Chris Newton
- Full name: Christine Newton
- Country (sports): New Zealand
- Born: 13 February 1956 (age 69)

Singles

Grand Slam singles results
- Australian Open: 1R (1979, 1980)
- French Open: Q1 (1978, 1980, 1982)
- Wimbledon: 2R (1976)
- US Open: Q1 (1978, 1980, 1981, 1982)

Doubles

Grand Slam doubles results
- Australian Open: SF (1979)
- French Open: 3R (1982)
- Wimbledon: 3R (1980)
- US Open: 3R (1978)

= Chris Newton (tennis) =

New Zealand tennis player

Christine Newton (born 13 February 1956) is a New Zealand former professional tennis player.

While competing on tour in the 1970s and 1980s, Newton featured in the main draws of four grand slam tournaments, which included a doubles semi-final appearances at the 1979 Australian Open (with Jenny Walker).
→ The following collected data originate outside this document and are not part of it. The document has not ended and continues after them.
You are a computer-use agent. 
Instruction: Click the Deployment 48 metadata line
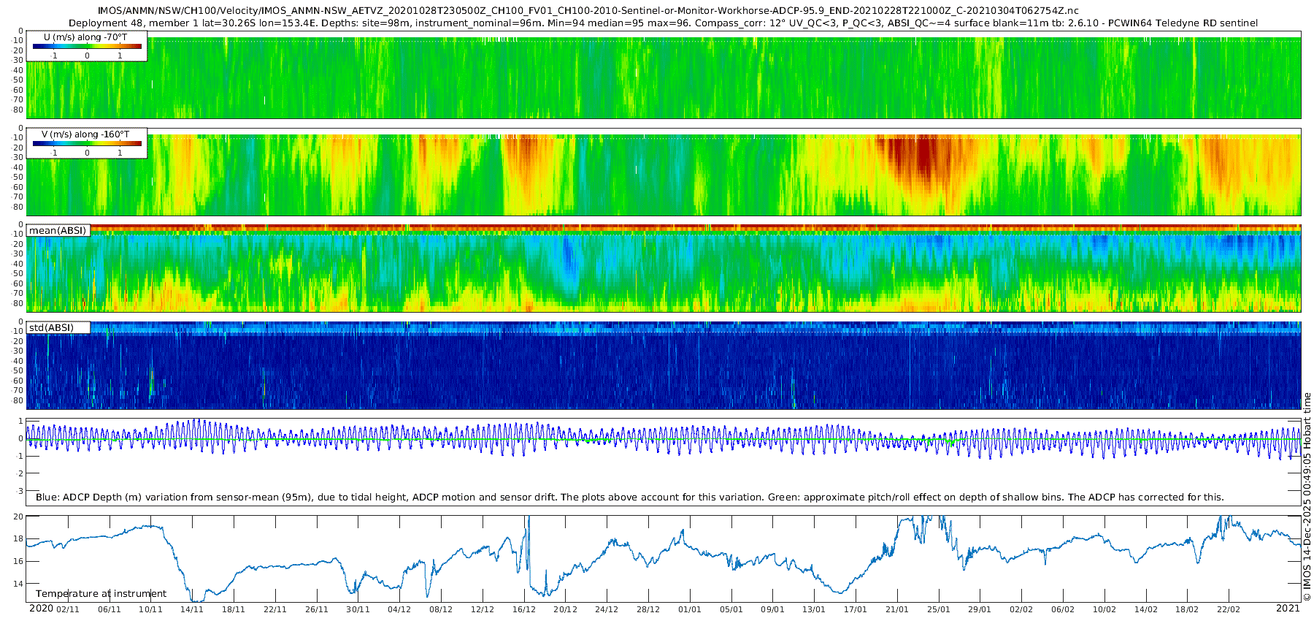coord(663,23)
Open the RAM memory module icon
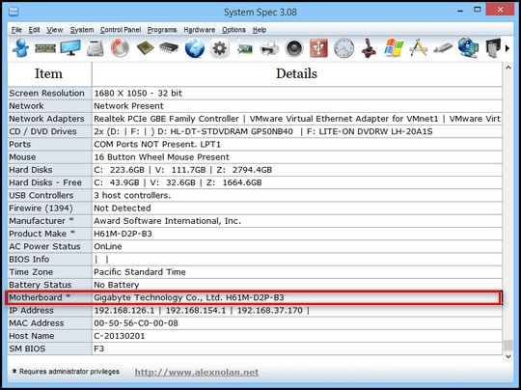 [45, 48]
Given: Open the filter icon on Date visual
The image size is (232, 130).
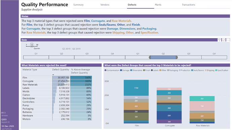Looking at the screenshot, I should [220, 40].
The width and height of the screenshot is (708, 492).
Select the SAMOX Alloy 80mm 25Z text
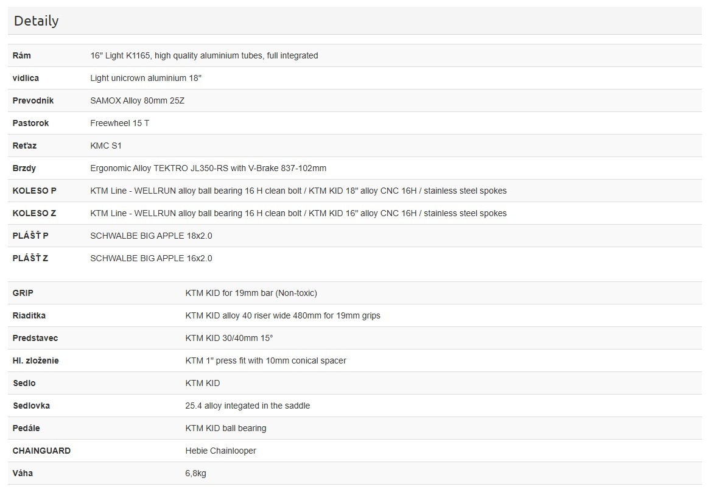tap(137, 100)
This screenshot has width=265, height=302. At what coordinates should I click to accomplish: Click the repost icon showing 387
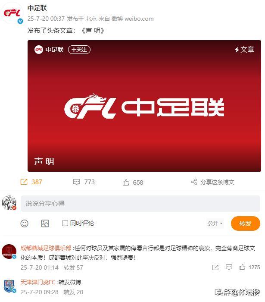pos(24,182)
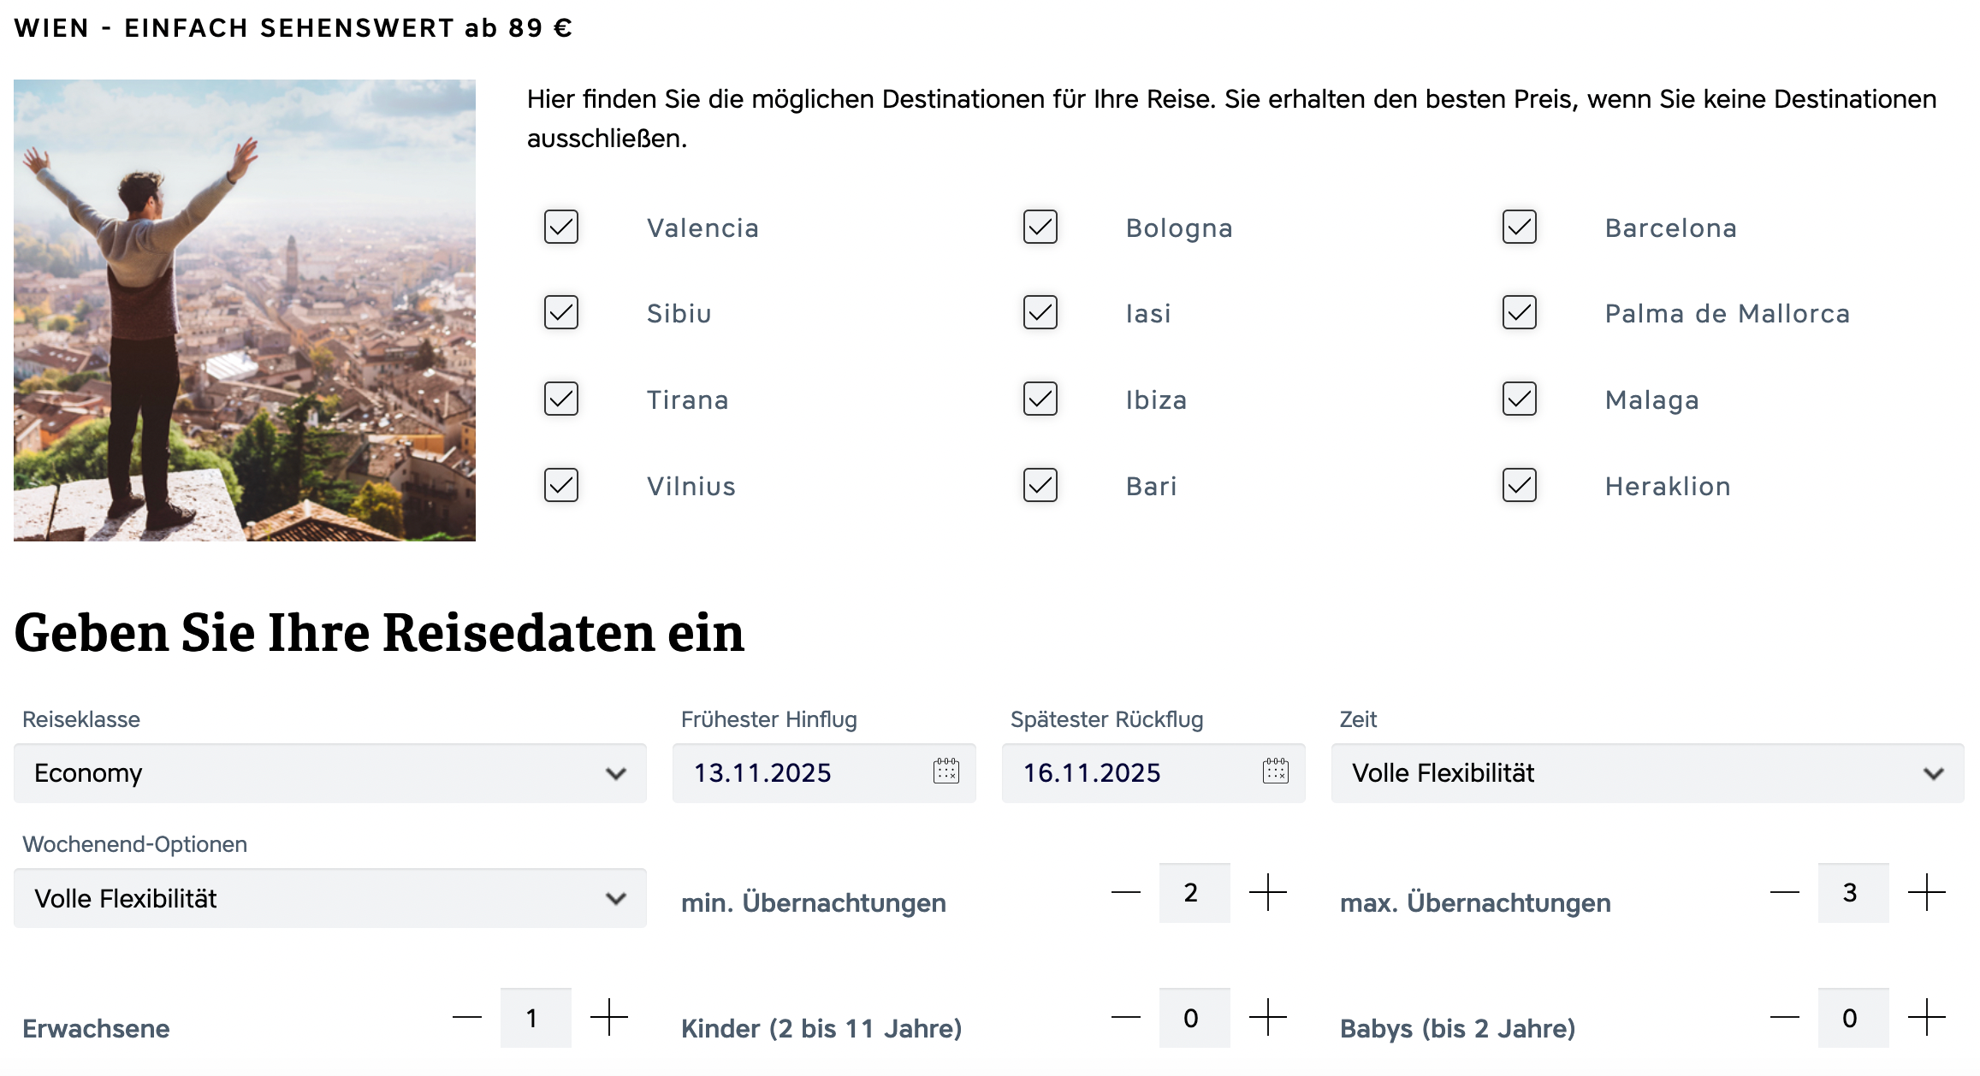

She played in the singles second round of the 1976 Wimbledon Championships, losing to Mona Guerrant.

Newton won a doubles title at the Auckland Open in 1978 and was the singles runner-up in 1981.

From 1975 to 1981 she competed in Federation Cup ties for New Zealand, playing in a total of 19 rubbers.